╔══
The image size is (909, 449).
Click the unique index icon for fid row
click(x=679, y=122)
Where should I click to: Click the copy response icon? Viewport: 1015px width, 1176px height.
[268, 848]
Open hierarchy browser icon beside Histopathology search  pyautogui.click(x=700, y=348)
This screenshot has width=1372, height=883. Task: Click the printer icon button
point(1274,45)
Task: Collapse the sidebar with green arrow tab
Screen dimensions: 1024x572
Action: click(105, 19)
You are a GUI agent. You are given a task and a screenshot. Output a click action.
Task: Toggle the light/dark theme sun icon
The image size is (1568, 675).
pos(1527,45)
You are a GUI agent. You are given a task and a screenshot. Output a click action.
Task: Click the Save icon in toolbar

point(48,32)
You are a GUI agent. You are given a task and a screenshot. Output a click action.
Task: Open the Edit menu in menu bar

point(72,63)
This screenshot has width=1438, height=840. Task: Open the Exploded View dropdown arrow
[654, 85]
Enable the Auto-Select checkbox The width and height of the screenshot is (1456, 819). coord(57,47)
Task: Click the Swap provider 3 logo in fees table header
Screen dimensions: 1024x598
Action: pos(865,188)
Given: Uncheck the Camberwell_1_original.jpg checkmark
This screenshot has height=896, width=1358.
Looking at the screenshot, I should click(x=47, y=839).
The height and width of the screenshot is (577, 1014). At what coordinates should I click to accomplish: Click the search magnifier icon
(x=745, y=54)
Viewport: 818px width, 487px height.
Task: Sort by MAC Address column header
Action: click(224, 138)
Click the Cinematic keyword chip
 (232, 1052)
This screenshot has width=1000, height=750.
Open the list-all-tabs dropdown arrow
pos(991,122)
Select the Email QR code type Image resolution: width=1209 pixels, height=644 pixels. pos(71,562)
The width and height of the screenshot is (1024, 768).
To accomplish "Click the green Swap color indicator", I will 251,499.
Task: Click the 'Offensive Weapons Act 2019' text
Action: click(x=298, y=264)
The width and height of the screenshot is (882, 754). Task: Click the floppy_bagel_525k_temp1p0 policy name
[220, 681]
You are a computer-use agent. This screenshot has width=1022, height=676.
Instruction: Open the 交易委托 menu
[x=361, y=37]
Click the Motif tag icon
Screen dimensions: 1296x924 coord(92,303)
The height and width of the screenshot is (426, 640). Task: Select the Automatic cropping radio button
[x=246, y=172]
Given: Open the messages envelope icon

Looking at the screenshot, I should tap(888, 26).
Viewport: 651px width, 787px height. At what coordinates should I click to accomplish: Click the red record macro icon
╚══
### Task to carry out
Put every line of the data above into a JSON list of strings, one string per line, and leave out the blank lines.

### Task solution
[
  "The image size is (909, 449).",
  "Click the unique index icon for fid row",
  "click(x=679, y=122)",
  "Where should I click to: Click the copy response icon? Viewport: 1015px width, 1176px height.",
  "[268, 848]",
  "Open hierarchy browser icon beside Histopathology search  pyautogui.click(x=700, y=348)",
  "This screenshot has width=1372, height=883. Task: Click the printer icon button",
  "point(1274,45)",
  "Task: Collapse the sidebar with green arrow tab",
  "Screen dimensions: 1024x572",
  "Action: click(105, 19)",
  "You are a GUI agent. You are given a task and a screenshot. Output a click action.",
  "Task: Toggle the light/dark theme sun icon",
  "The image size is (1568, 675).",
  "pos(1527,45)",
  "You are a GUI agent. You are given a task and a screenshot. Output a click action.",
  "Task: Click the Save icon in toolbar",
  "point(48,32)",
  "You are a GUI agent. You are given a task and a screenshot. Output a click action.",
  "Task: Open the Edit menu in menu bar",
  "point(72,63)",
  "This screenshot has width=1438, height=840. Task: Open the Exploded View dropdown arrow",
  "[654, 85]",
  "Enable the Auto-Select checkbox The width and height of the screenshot is (1456, 819). coord(57,47)",
  "Task: Click the Swap provider 3 logo in fees table header",
  "Screen dimensions: 1024x598",
  "Action: pos(865,188)",
  "Given: Uncheck the Camberwell_1_original.jpg checkmark",
  "This screenshot has height=896, width=1358.",
  "Looking at the screenshot, I should click(x=47, y=839).",
  "The height and width of the screenshot is (577, 1014). At what coordinates should I click to accomplish: Click the search magnifier icon",
  "(x=745, y=54)",
  "Viewport: 818px width, 487px height.",
  "Task: Sort by MAC Address column header",
  "Action: click(224, 138)",
  "Click the Cinematic keyword chip",
  " (232, 1052)",
  "This screenshot has width=1000, height=750.",
  "Open the list-all-tabs dropdown arrow",
  "pos(991,122)",
  "Select the Email QR code type Image resolution: width=1209 pixels, height=644 pixels. pos(71,562)",
  "The width and height of the screenshot is (1024, 768).",
  "To accomplish \"Click the green Swap color indicator\", I will 251,499.",
  "Task: Click the 'Offensive Weapons Act 2019' text",
  "Action: click(x=298, y=264)",
  "The width and height of the screenshot is (882, 754). Task: Click the floppy_bagel_525k_temp1p0 policy name",
  "[220, 681]",
  "You are a computer-use agent. This screenshot has width=1022, height=676.",
  "Instruction: Open the 交易委托 menu",
  "[x=361, y=37]",
  "Click the Motif tag icon",
  "Screen dimensions: 1296x924 coord(92,303)",
  "The height and width of the screenshot is (426, 640). Task: Select the Automatic cropping radio button",
  "[x=246, y=172]",
  "Given: Open the messages envelope icon",
  "Looking at the screenshot, I should tap(888, 26).",
  "Viewport: 651px width, 787px height. At what coordinates should I click to accomplish: Click the red record macro icon"
]